Sunday, March 20, 2005

Schiavo, Sunday evening

At this point, the Senate has passed the bill federalizing the Schiavo case by voice vote. Waiting for the House to diddle around, waiting for a quorum and late-night vote.

The networks seem to be fixated on the point that to them this appears a right-to-die case. It's not, for some good reasons:

--Nutrition is not considered "extraordinary means" for keeping someone alive beyond the point of natural death, nor should it be. You and I need nutrition, even when we aren't able to provide it for ourselves.

--Ms. Schiavo may or may not be in an irreversible, persistent vegetative state. The facts regarding her medical condition are very much in dispute.

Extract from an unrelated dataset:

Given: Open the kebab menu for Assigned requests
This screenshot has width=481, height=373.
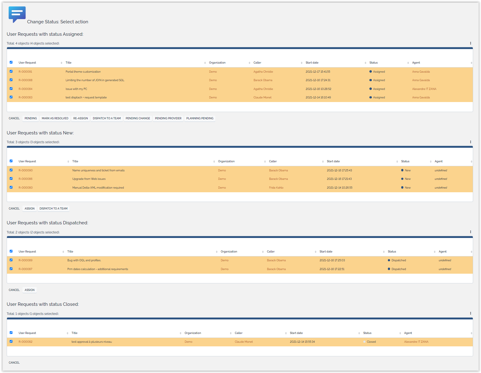Looking at the screenshot, I should pyautogui.click(x=470, y=43).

--There are no instructions written by Ms. Schiavo regarding what is to be done, only Mr. Schiavo's claim that his wife did not want to go through prolonged suffering, etc. And even with such a document, Ms. Schiavo would not seem to meet the requirements for such instructions to be followed.

--The same small group presents every appearance of having hijacked this case: Mr. Schiavo, his attorney, and the judge, with the complicity of at least one doctor who seems to have an agenda.

--The Schindler family makes the claim to video evidence, doctors' testimonies, and other evidence that they possess, and that they say has never been heard.

--When the science (in this case, medicine) turns political, all the facts and claims to fact need to be brought to public view and properly adjudicated.

Where the right to basic liberties in many other sorts of situations has been the basis of federal intervention, it would seem appropriate to take this case by some mechanism to that level as well. I understand that this is what the leaders of the Congress are trying to do. They may not all have the perfect motives, but the essence of good political leadership is to find an appeal that is broad enough to move even the venal.